Login • Lupa Password | Daftar segera dan nikmati pemasangan iklan baris secara gratis! |
Medanbisnisdaily.com - Jakarta - Bagan pemisahan alur laut atau Traffic Seperation Scheme (TSS) di Selat Sunda dan Selat Lombok resmi diberlakukan secara penuh pada Juni 2020. Hal ini menyusul hasil sidang International Maritime Organization (IMO) Maritime Safety Committee (MSC) ke-101 yang berlangsung di Markas Besar IMO, London Inggris, Senin (10/6).

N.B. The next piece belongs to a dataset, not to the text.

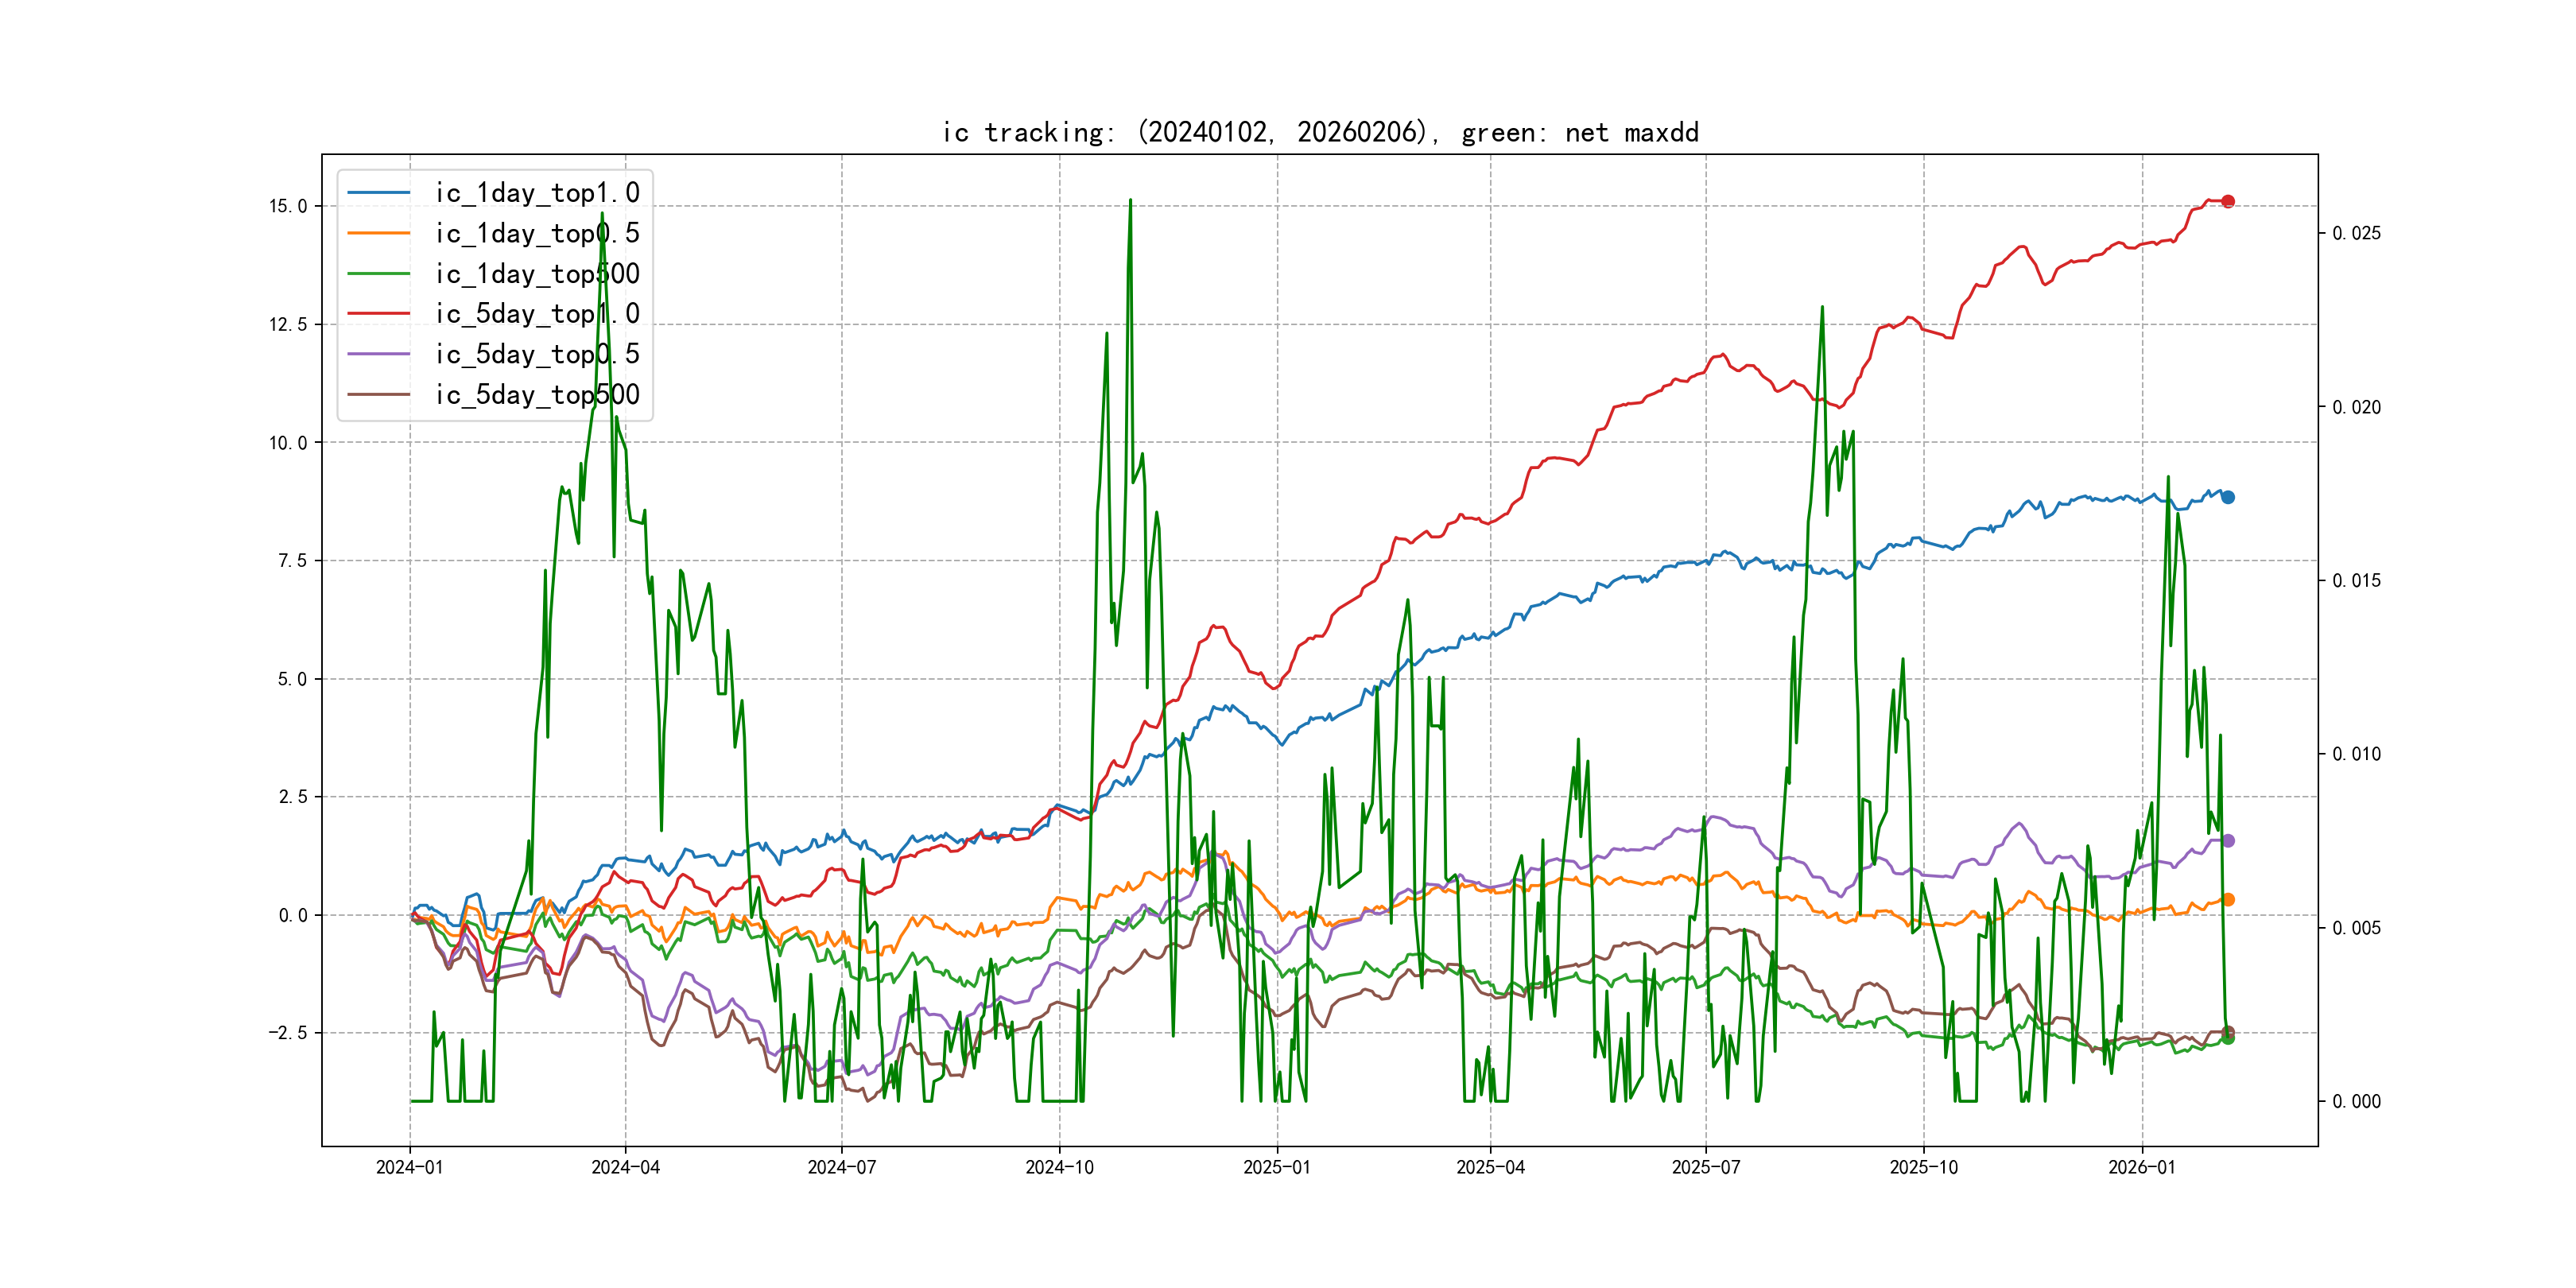Click the 2024-10 x-axis tick label
This screenshot has width=2576, height=1288.
pyautogui.click(x=1059, y=1167)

Direktur Jenderal Perhubungan Laut, R. Agus H. Purnomo selaku Head of Delegation (HoD) Indonesia dalam sidang IMO MSC ke-101 tersebut mengungkapkan rasa syukur atas diadopsinya proposal TSS di Selat Sunda dan Selat Lombok oleh IMO setelah sebelumnya Indonesia memperjuangkan proposal tersebut selama dua tahun lebih.
"Alhamdulillah, pada agenda 11 sidang IMO MSC ke-101 ini secara resmi IMO mengadopsi proposal TSS di Selat Sunda dan Selat Lombok yang akan diberlakukan 1 tahun kedepan, tepatnya di bulan Juni 2020," ujar Agus dalam keterangannya, Senin (10/6/2019).

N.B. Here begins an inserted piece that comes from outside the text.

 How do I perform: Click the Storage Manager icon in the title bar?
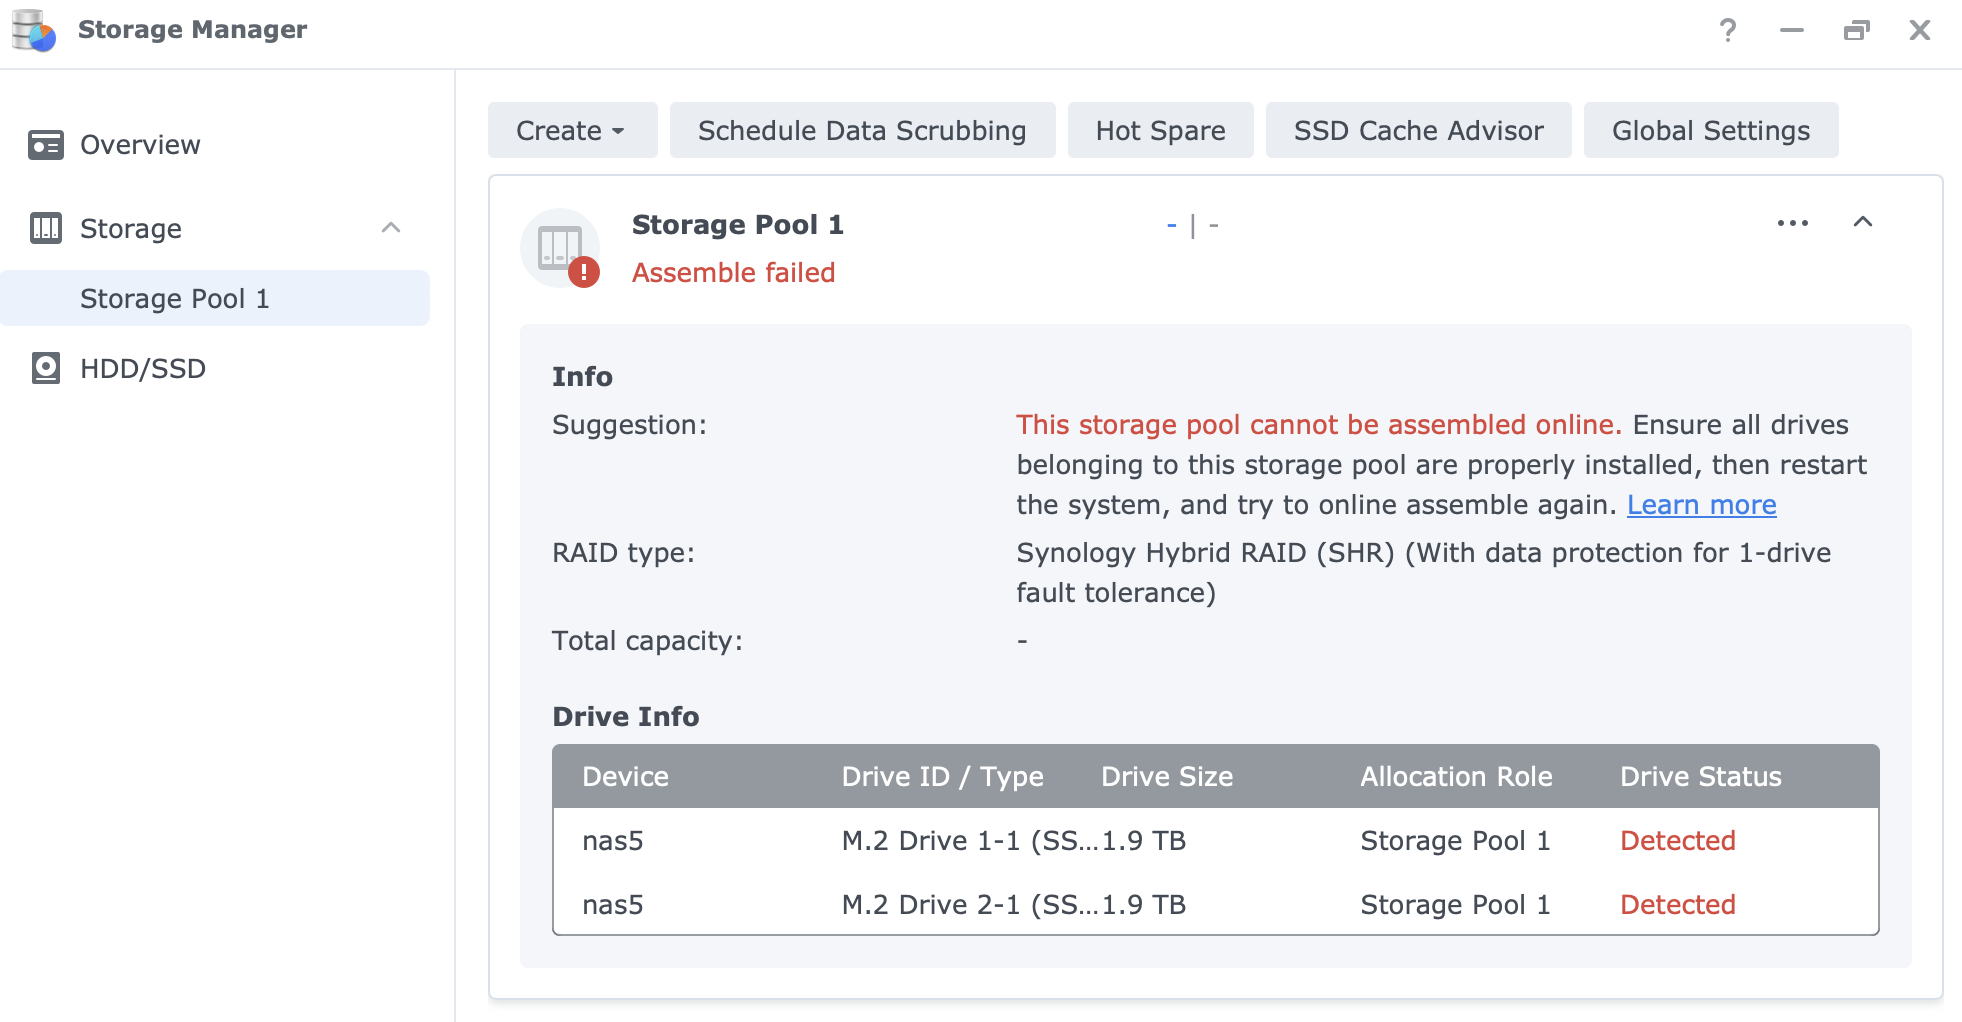coord(30,29)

Dengan demikian, Indonesia menjadi negara kepulauan (archipelagic state) pertama di dunia yang memiliki bagan pemisahan alur laut di alur laut kepulauan Indonesia.
Selain itu, Agus mengatakan bahwa perjuangan Indonesia dari sejak persiapan, pengusulan proposal TSS di Selat Sunda dan Selat Lombok, hingga akhirnya diadopsi dalam Sidang IMO MSC ke-101 tentunya bukan hal yang mudah dicapai. Sebab, perjalanan Indonesia sangat panjang dalam mengawal dari mengusulkan proposal TSS kepada IMO hingga proposal tersebut diimplementasikan.

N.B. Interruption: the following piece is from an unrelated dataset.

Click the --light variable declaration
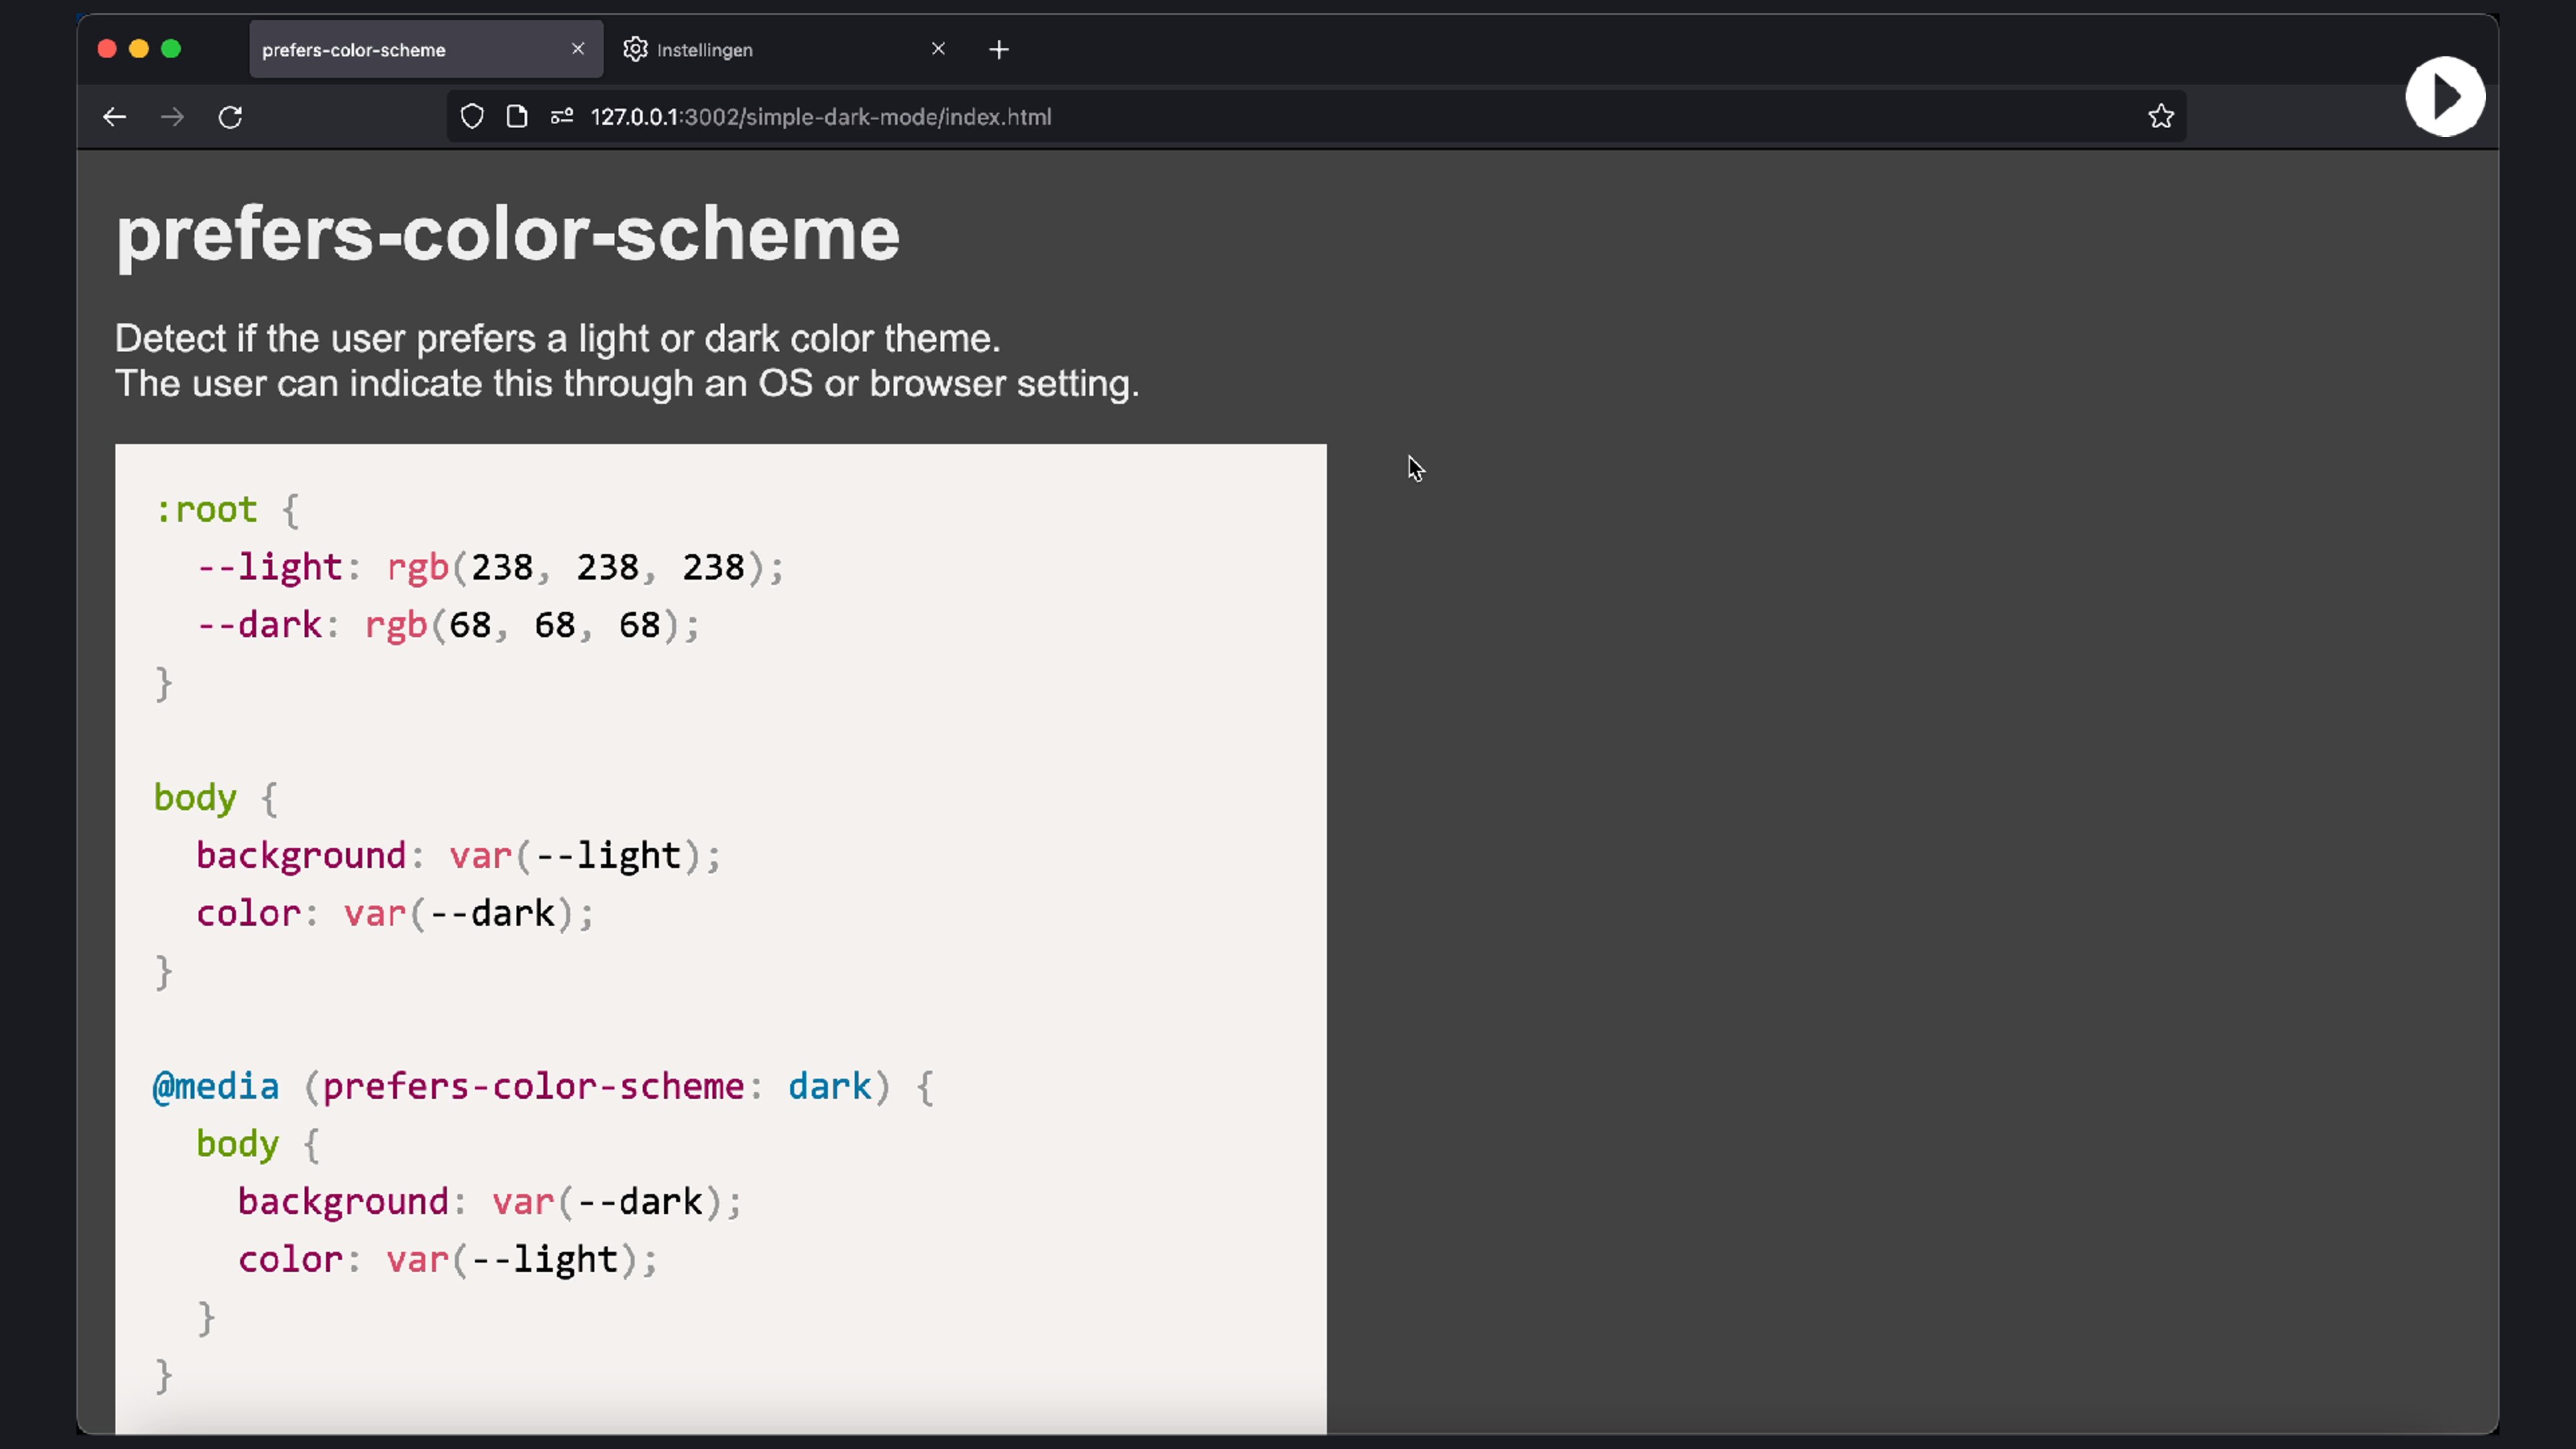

Perjalanan panjang selama dua tahun lebih untuk melakukan persiapan melalui tahapan-tahapan yang tidak mudah dan menyita perhatian serta waktu yang lama untuk pengajuan proposal TSS Selat Sunda dan Selat Lombok ke IMO merupakan bukti keseriusan Indonesia untuk berperan aktif di bidang keselamatan dan keamanan pelayaran dunia, serta bukti perlindungan lingkungan maritim khususnya di wilayah perairan Indonesia.
Agus juga menjelaskan bahwa sebelumnya Indonesia bersama Malaysia dan Singapura telah memiliki TSS di Selat Malaka dan Selat Singapura. Namun TSS di Selat Malaka dan Selat Singapura tersebut memiliki pengaturan berbeda mengingat dimiliki oleh 3 negara.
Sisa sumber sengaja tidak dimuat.